* [GIVEN PROBLEM]
Which lines in the entries below contain the word "Pick"? Copy out each one.

A run of entries:

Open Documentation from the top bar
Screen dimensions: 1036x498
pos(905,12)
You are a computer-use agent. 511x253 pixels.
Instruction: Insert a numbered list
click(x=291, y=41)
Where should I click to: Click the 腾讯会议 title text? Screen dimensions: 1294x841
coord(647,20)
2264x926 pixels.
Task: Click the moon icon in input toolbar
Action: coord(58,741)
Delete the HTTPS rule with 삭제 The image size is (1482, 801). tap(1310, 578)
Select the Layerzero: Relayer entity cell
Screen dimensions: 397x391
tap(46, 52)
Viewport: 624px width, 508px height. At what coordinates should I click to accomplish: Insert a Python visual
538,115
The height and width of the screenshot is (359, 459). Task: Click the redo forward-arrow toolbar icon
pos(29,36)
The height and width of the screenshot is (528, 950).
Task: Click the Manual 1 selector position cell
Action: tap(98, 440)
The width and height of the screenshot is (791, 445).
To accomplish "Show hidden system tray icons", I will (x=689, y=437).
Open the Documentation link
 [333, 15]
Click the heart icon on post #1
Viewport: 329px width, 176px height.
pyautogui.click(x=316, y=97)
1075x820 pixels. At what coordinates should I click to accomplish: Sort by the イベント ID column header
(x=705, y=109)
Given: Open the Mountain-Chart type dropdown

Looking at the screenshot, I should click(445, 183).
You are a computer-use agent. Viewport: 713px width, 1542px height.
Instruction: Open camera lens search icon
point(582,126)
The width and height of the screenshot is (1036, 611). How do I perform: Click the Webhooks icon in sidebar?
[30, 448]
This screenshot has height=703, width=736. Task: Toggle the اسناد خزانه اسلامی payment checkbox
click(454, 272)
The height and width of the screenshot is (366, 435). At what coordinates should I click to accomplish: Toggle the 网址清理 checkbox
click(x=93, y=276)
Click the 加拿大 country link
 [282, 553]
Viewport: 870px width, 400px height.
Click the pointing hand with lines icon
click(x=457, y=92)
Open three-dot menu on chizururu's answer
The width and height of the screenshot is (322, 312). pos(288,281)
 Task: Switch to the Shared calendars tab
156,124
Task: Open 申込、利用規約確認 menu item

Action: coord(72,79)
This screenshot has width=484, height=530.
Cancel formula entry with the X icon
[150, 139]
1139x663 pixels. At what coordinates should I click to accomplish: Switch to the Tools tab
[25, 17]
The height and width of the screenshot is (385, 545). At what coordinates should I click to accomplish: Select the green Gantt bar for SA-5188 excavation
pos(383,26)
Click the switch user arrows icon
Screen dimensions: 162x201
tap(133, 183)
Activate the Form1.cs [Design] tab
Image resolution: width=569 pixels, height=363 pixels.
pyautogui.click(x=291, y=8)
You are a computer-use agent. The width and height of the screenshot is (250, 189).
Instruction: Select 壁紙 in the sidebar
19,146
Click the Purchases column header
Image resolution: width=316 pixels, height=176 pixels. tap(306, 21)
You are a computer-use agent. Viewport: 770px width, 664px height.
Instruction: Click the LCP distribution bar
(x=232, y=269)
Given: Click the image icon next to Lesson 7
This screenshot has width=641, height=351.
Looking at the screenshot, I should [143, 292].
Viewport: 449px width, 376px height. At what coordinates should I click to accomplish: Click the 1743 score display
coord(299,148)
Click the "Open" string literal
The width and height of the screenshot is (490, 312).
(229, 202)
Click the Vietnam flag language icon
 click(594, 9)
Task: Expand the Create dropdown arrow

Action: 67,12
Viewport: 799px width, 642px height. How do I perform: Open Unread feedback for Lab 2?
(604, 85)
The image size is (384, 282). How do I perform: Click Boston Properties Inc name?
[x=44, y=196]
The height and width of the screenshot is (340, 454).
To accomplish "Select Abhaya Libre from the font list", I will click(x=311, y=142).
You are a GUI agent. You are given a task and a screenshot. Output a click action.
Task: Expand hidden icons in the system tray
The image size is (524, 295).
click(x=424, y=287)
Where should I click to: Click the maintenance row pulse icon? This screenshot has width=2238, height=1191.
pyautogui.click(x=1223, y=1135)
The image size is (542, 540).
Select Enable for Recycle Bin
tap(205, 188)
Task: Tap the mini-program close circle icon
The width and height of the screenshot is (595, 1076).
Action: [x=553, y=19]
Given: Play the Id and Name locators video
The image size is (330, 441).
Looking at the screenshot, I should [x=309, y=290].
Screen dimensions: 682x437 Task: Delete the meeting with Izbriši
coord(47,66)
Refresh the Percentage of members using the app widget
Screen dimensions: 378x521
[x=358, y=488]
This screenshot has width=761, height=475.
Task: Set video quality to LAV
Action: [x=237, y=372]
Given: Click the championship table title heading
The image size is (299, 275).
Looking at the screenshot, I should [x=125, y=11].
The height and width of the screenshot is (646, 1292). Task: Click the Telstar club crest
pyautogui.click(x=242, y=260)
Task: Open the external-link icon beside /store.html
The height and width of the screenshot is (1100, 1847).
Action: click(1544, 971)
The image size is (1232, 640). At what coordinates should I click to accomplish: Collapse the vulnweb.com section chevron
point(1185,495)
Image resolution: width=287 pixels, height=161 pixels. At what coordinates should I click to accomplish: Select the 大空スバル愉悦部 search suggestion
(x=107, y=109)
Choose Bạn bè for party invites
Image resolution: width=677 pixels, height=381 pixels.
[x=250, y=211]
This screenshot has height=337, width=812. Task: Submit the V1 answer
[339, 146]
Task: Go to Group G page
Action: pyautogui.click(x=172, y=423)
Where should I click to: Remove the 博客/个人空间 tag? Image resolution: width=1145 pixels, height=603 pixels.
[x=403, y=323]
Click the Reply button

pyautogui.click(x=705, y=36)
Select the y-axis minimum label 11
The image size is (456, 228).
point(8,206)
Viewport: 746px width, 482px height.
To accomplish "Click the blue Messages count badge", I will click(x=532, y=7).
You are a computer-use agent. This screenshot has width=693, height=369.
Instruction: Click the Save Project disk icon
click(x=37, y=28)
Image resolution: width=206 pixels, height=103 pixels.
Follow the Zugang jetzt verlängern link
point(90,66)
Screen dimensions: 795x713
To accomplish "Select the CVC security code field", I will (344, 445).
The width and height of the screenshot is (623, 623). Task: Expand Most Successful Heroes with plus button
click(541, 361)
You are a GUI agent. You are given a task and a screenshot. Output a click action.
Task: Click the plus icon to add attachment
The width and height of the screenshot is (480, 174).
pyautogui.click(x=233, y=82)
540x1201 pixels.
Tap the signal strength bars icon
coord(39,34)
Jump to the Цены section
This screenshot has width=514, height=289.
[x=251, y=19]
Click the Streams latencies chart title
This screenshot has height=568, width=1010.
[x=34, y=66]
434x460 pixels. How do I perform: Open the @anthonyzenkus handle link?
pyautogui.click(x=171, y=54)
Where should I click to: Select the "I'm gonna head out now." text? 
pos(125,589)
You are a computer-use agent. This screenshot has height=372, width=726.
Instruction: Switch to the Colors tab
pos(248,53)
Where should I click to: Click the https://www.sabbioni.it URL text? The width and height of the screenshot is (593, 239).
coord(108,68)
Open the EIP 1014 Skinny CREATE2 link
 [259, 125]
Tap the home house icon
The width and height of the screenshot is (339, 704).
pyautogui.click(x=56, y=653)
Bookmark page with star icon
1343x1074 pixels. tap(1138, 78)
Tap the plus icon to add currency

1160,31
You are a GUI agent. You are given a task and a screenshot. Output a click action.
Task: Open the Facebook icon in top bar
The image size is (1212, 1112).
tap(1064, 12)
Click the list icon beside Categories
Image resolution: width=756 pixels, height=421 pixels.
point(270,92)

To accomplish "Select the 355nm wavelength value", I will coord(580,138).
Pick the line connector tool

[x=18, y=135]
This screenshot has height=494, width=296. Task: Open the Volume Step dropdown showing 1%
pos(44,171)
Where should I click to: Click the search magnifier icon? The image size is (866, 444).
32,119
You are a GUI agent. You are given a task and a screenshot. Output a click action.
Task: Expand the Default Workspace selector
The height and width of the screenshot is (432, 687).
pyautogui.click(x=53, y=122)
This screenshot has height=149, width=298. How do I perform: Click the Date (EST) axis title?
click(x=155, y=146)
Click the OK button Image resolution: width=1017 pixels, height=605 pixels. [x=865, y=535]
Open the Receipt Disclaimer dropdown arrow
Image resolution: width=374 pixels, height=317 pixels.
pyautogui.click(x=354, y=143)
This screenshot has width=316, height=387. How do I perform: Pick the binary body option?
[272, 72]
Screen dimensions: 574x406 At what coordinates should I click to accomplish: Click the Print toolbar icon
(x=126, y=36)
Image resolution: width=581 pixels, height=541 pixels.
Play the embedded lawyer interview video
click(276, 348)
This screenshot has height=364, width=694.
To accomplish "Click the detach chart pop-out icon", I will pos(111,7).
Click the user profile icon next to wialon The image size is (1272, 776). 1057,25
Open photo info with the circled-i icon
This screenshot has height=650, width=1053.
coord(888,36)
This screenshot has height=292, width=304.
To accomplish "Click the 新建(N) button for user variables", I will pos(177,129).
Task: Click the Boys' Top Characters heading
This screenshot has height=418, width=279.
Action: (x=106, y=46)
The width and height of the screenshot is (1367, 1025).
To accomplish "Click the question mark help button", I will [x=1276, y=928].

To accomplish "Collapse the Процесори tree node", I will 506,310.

* [ANSWER TO THE PROBLEM]
Pick the line connector tool
This screenshot has width=316, height=387. How do I perform: Pick the binary body option?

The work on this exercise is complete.